# Given instruction
Copy the following records line for line without any changes.
..............................
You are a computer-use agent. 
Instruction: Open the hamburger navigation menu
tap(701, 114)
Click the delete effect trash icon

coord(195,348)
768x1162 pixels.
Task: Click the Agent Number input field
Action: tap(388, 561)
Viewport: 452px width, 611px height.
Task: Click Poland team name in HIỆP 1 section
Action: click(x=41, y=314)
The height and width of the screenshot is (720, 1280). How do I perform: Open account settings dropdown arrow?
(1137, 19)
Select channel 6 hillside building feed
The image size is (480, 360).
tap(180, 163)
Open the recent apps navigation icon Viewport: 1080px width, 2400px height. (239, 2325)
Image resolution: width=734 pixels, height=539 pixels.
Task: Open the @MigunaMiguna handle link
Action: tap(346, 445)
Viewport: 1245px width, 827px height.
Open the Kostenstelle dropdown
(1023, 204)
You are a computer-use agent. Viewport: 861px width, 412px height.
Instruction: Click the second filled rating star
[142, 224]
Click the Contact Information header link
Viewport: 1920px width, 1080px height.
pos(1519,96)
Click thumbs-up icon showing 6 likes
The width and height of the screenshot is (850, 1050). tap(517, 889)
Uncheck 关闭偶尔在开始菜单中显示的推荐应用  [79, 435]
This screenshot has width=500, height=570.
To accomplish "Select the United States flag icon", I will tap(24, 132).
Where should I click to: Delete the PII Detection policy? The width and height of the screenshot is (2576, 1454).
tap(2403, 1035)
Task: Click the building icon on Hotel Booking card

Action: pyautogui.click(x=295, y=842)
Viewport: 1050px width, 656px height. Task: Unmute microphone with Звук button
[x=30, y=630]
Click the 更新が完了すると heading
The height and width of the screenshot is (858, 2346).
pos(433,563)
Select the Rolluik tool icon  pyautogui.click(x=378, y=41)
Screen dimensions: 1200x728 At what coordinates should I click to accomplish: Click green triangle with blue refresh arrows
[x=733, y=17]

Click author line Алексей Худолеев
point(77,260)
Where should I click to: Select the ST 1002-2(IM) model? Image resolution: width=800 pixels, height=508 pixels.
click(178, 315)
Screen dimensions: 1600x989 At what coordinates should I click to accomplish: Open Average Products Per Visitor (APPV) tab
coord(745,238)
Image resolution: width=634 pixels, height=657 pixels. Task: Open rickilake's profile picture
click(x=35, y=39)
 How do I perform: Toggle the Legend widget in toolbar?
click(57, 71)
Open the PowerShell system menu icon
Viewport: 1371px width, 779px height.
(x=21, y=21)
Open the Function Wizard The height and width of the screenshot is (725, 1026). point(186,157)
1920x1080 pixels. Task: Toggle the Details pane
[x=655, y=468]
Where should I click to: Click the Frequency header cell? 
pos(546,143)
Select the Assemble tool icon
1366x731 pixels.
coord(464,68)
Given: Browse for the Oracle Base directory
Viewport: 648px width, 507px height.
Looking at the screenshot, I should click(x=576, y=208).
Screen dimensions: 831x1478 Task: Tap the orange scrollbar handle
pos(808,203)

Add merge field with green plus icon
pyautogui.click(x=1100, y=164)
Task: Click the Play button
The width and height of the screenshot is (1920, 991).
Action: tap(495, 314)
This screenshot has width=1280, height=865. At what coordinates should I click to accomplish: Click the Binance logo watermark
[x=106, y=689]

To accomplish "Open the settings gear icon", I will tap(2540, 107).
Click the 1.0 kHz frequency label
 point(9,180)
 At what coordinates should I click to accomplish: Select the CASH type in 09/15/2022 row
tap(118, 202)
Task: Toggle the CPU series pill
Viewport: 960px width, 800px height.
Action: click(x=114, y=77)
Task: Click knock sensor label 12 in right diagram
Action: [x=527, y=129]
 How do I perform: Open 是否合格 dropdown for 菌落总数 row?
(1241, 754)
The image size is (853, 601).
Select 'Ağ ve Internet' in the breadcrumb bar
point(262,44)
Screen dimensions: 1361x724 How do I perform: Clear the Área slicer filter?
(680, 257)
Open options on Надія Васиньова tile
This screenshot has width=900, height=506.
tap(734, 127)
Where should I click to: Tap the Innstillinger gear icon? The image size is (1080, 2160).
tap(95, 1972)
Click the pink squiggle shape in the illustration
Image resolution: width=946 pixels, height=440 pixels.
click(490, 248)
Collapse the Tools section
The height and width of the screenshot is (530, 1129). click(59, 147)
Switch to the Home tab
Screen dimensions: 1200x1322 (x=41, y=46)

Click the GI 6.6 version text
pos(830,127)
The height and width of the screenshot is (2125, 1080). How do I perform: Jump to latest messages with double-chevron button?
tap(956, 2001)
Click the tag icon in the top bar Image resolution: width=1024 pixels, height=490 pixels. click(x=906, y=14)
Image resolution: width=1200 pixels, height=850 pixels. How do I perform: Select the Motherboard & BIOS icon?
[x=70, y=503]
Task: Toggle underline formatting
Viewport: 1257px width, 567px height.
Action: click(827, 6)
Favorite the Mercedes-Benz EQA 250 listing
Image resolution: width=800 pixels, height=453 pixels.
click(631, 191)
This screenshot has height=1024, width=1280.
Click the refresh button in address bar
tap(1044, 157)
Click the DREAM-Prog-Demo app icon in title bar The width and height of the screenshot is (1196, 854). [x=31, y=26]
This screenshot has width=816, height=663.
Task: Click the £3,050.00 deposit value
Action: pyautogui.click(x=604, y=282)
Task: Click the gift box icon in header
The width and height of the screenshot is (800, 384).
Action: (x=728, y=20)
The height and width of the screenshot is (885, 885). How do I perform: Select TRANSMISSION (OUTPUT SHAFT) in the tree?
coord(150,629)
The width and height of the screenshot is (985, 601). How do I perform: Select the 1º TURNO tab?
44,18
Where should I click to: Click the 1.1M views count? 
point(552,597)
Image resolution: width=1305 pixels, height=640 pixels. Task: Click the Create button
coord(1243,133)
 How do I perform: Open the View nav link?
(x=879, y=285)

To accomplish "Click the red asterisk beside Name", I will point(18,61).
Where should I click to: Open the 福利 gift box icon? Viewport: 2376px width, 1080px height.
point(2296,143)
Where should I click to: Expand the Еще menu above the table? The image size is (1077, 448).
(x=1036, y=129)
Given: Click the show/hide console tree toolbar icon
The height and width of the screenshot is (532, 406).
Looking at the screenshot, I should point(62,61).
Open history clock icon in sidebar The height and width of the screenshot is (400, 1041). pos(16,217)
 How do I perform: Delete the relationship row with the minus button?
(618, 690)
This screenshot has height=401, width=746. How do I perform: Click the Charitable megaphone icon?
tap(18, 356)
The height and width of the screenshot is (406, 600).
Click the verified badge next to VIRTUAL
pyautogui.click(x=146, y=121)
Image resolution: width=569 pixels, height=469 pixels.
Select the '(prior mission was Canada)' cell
..............................
# Response to this task
You are a computer-use agent. 
Instruction: Open the hamburger navigation menu
tap(701, 114)
Click the delete effect trash icon

coord(195,348)
768x1162 pixels.
Task: Click the Agent Number input field
Action: tap(388, 561)
Viewport: 452px width, 611px height.
Task: Click Poland team name in HIỆP 1 section
Action: click(x=41, y=314)
The height and width of the screenshot is (720, 1280). How do I perform: Open account settings dropdown arrow?
(1137, 19)
Select channel 6 hillside building feed
The image size is (480, 360).
tap(180, 163)
Open the recent apps navigation icon Viewport: 1080px width, 2400px height. (239, 2325)
Image resolution: width=734 pixels, height=539 pixels.
Task: Open the @MigunaMiguna handle link
Action: tap(346, 445)
Viewport: 1245px width, 827px height.
Open the Kostenstelle dropdown
(1023, 204)
You are a computer-use agent. Viewport: 861px width, 412px height.
Instruction: Click the second filled rating star
[142, 224]
Click the Contact Information header link
Viewport: 1920px width, 1080px height.
pos(1519,96)
Click thumbs-up icon showing 6 likes
The width and height of the screenshot is (850, 1050). tap(517, 889)
Uncheck 关闭偶尔在开始菜单中显示的推荐应用  [79, 435]
This screenshot has width=500, height=570.
To accomplish "Select the United States flag icon", I will tap(24, 132).
Where should I click to: Delete the PII Detection policy? The width and height of the screenshot is (2576, 1454).
tap(2403, 1035)
Task: Click the building icon on Hotel Booking card

Action: pyautogui.click(x=295, y=842)
Viewport: 1050px width, 656px height. Task: Unmute microphone with Звук button
[x=30, y=630]
Click the 更新が完了すると heading
The height and width of the screenshot is (858, 2346).
pos(433,563)
Select the Rolluik tool icon  pyautogui.click(x=378, y=41)
Screen dimensions: 1200x728 At what coordinates should I click to accomplish: Click green triangle with blue refresh arrows
[x=733, y=17]

Click author line Алексей Худолеев
point(77,260)
Where should I click to: Select the ST 1002-2(IM) model? Image resolution: width=800 pixels, height=508 pixels.
click(178, 315)
Screen dimensions: 1600x989 At what coordinates should I click to accomplish: Open Average Products Per Visitor (APPV) tab
coord(745,238)
Image resolution: width=634 pixels, height=657 pixels. Task: Open rickilake's profile picture
click(x=35, y=39)
 How do I perform: Toggle the Legend widget in toolbar?
click(57, 71)
Open the PowerShell system menu icon
Viewport: 1371px width, 779px height.
(x=21, y=21)
Open the Function Wizard The height and width of the screenshot is (725, 1026). point(186,157)
1920x1080 pixels. Task: Toggle the Details pane
[x=655, y=468]
Where should I click to: Click the Frequency header cell? 
pos(546,143)
Select the Assemble tool icon
1366x731 pixels.
coord(464,68)
Given: Browse for the Oracle Base directory
Viewport: 648px width, 507px height.
Looking at the screenshot, I should click(x=576, y=208).
Screen dimensions: 831x1478 Task: Tap the orange scrollbar handle
pos(808,203)

Add merge field with green plus icon
pyautogui.click(x=1100, y=164)
Task: Click the Play button
The width and height of the screenshot is (1920, 991).
Action: tap(495, 314)
This screenshot has width=1280, height=865. At what coordinates should I click to accomplish: Click the Binance logo watermark
[x=106, y=689]

To accomplish "Open the settings gear icon", I will tap(2540, 107).
Click the 1.0 kHz frequency label
 point(9,180)
 At what coordinates should I click to accomplish: Select the CASH type in 09/15/2022 row
tap(118, 202)
Task: Toggle the CPU series pill
Viewport: 960px width, 800px height.
Action: click(x=114, y=77)
Task: Click knock sensor label 12 in right diagram
Action: [x=527, y=129]
 How do I perform: Open 是否合格 dropdown for 菌落总数 row?
(1241, 754)
The image size is (853, 601).
Select 'Ağ ve Internet' in the breadcrumb bar
point(262,44)
Screen dimensions: 1361x724 How do I perform: Clear the Área slicer filter?
(680, 257)
Open options on Надія Васиньова tile
This screenshot has width=900, height=506.
tap(734, 127)
Where should I click to: Tap the Innstillinger gear icon? The image size is (1080, 2160).
tap(95, 1972)
Click the pink squiggle shape in the illustration
Image resolution: width=946 pixels, height=440 pixels.
click(490, 248)
Collapse the Tools section
The height and width of the screenshot is (530, 1129). click(59, 147)
Switch to the Home tab
Screen dimensions: 1200x1322 (x=41, y=46)

Click the GI 6.6 version text
pos(830,127)
The height and width of the screenshot is (2125, 1080). How do I perform: Jump to latest messages with double-chevron button?
tap(956, 2001)
Click the tag icon in the top bar Image resolution: width=1024 pixels, height=490 pixels. click(x=906, y=14)
Image resolution: width=1200 pixels, height=850 pixels. How do I perform: Select the Motherboard & BIOS icon?
[x=70, y=503]
Task: Toggle underline formatting
Viewport: 1257px width, 567px height.
Action: click(827, 6)
Favorite the Mercedes-Benz EQA 250 listing
Image resolution: width=800 pixels, height=453 pixels.
click(631, 191)
This screenshot has height=1024, width=1280.
Click the refresh button in address bar
tap(1044, 157)
Click the DREAM-Prog-Demo app icon in title bar The width and height of the screenshot is (1196, 854). [x=31, y=26]
This screenshot has width=816, height=663.
Task: Click the £3,050.00 deposit value
Action: pyautogui.click(x=604, y=282)
Task: Click the gift box icon in header
The width and height of the screenshot is (800, 384).
Action: (x=728, y=20)
The height and width of the screenshot is (885, 885). How do I perform: Select TRANSMISSION (OUTPUT SHAFT) in the tree?
coord(150,629)
The width and height of the screenshot is (985, 601). How do I perform: Select the 1º TURNO tab?
44,18
Where should I click to: Click the 1.1M views count? 
point(552,597)
Image resolution: width=1305 pixels, height=640 pixels. Task: Click the Create button
coord(1243,133)
 How do I perform: Open the View nav link?
(x=879, y=285)

To accomplish "Click the red asterisk beside Name", I will point(18,61).
Where should I click to: Open the 福利 gift box icon? Viewport: 2376px width, 1080px height.
point(2296,143)
Where should I click to: Expand the Еще menu above the table? The image size is (1077, 448).
(x=1036, y=129)
Given: Click the show/hide console tree toolbar icon
The height and width of the screenshot is (532, 406).
Looking at the screenshot, I should point(62,61).
Open history clock icon in sidebar The height and width of the screenshot is (400, 1041). pos(16,217)
 How do I perform: Delete the relationship row with the minus button?
(618, 690)
This screenshot has height=401, width=746. How do I perform: Click the Charitable megaphone icon?
tap(18, 356)
The height and width of the screenshot is (406, 600).
Click the verified badge next to VIRTUAL
pyautogui.click(x=146, y=121)
Image resolution: width=569 pixels, height=469 pixels.
Select the '(prior mission was Canada)' cell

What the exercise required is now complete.